Direction a
Reproduce the full passage on merging and rebasing in Git verbatim.

Selected passage

————

What Does Merge or Rebase Mean?
Here you have a sample repository that has two diverging branches: the master and the feature. You want to blend them together. Let's take a look how these methods can solve the problem.
Merging
When you run git merge
, your HEAD branch will generate a new commit, preserving the ancestry of each commit history.
Fast forward merge is a type of merge that doesn't create a commit, instead, it updates the branch pointer to the last commit.
Rebasing
The rebase re-writes the changes of one branch onto another without creating a new commit.
For every commit that you have on the feature branch and not in the master, a new commit will be created on top of the master. It will appear as if those commits were written on top of master branch all along.
Merging Pros and Cons
Pros:
- Simple to use and understand.
- Maintains the original context of the source branch.
- The commits on the source branch are separated from other branch commits. This can be useful if you want to take the feature and merge it into another branch later.
- Preserves your commit history and keeps the history graph semantically correct.
Cons:
- History can become intensely polluted by lots of merge commits because multiple people are working on the same branch in parallel. Visual charts of your repository are can become a mess and don't add too much information. It can look like a London Tube Map Commit!
- Debugging using git bisect can become much harder due to the merge commits.
Rebasing Pros and Cons
Pros:
- Code history is simplified, linear and readable.
- Manipulating a single commit history is easier than a history of many separate feature branches with its additional commits.
- Clean, clear commit messages make it better to track a bug or when a feature was introduced. Avoid polluting history with 20+ single-line commits!
Cons:
- Lowering the feature down to a handful of commits can hide context.
Rebasing doesn't work with pull requests, because you can't see what minor changes someone made. Rewriting of history is bad for teamwork!
You need to be more careful with rebasing than when merging.

————

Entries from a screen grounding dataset
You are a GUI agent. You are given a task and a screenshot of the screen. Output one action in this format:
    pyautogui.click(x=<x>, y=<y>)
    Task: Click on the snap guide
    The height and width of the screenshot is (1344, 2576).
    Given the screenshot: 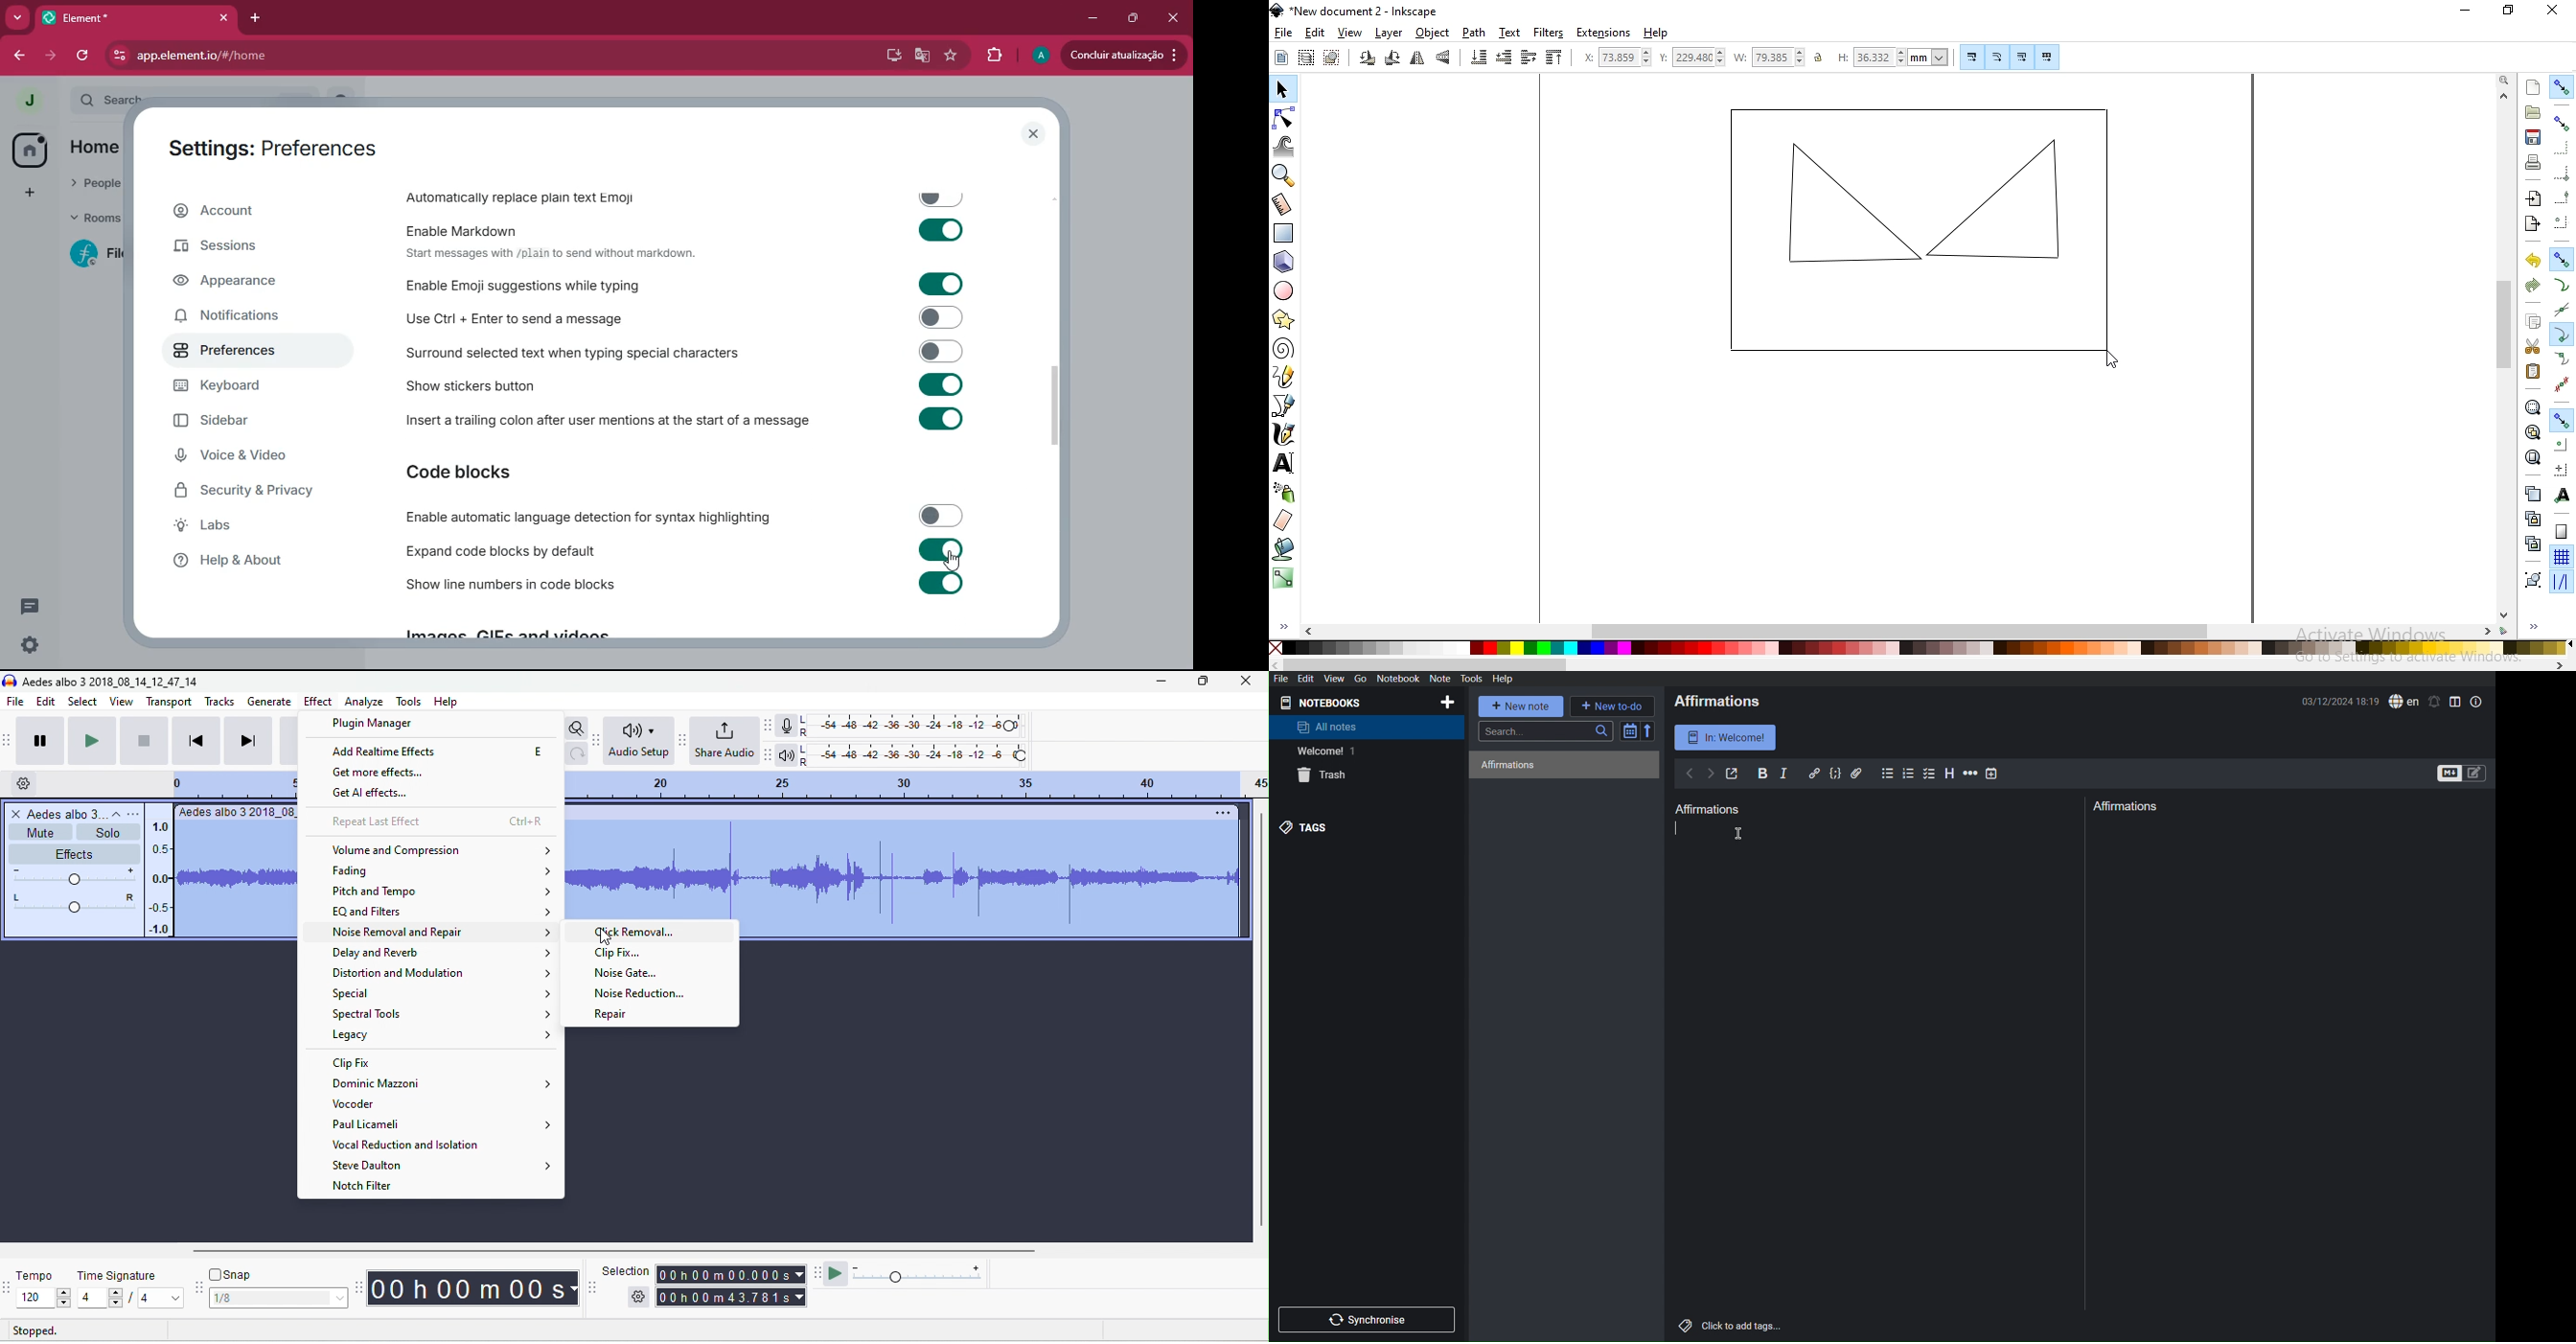 What is the action you would take?
    pyautogui.click(x=2563, y=582)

————

Direction b
Return, word for word, the lines of the entries from their very first line up to and including the line containing "The height and".

Full output a
What Does Merge or Rebase Mean?
Here you have a sample repository that has two diverging branches: the master and the feature. You want to blend them together. Let's take a look how these methods can solve the problem.
Merging
When you run git merge
, your HEAD branch will generate a new commit, preserving the ancestry of each commit history.
Fast forward merge is a type of merge that doesn't create a commit, instead, it updates the branch pointer to the last commit.
Rebasing
The rebase re-writes the changes of one branch onto another without creating a new commit.
For every commit that you have on the feature branch and not in the master, a new commit will be created on top of the master. It will appear as if those commits were written on top of master branch all along.
Merging Pros and Cons
Pros:
- Simple to use and understand.
- Maintains the original context of the source branch.
- The commits on the source branch are separated from other branch commits. This can be useful if you want to take the feature and merge it into another branch later.
- Preserves your commit history and keeps the history graph semantically correct.
Cons:
- History can become intensely polluted by lots of merge commits because multiple people are working on the same branch in parallel. Visual charts of your repository are can become a mess and don't add too much information. It can look like a London Tube Map Commit!
- Debugging using git bisect can become much harder due to the merge commits.
Rebasing Pros and Cons
Pros:
- Code history is simplified, linear and readable.
- Manipulating a single commit history is easier than a history of many separate feature branches with its additional commits.
- Clean, clear commit messages make it better to track a bug or when a feature was introduced. Avoid polluting history with 20+ single-line commits!
Cons:
- Lowering the feature down to a handful of commits can hide context.
Rebasing doesn't work with pull requests, because you can't see what minor changes someone made. Rewriting of history is bad for teamwork!
You need to be more careful with rebasing than when merging.

Full output b
You are a GUI agent. You are given a task and a screenshot of the screen. Output one action in this format:
    pyautogui.click(x=<x>, y=<y>)
    Task: Click on the snap guide
    The height and width of the screenshot is (1344, 2576).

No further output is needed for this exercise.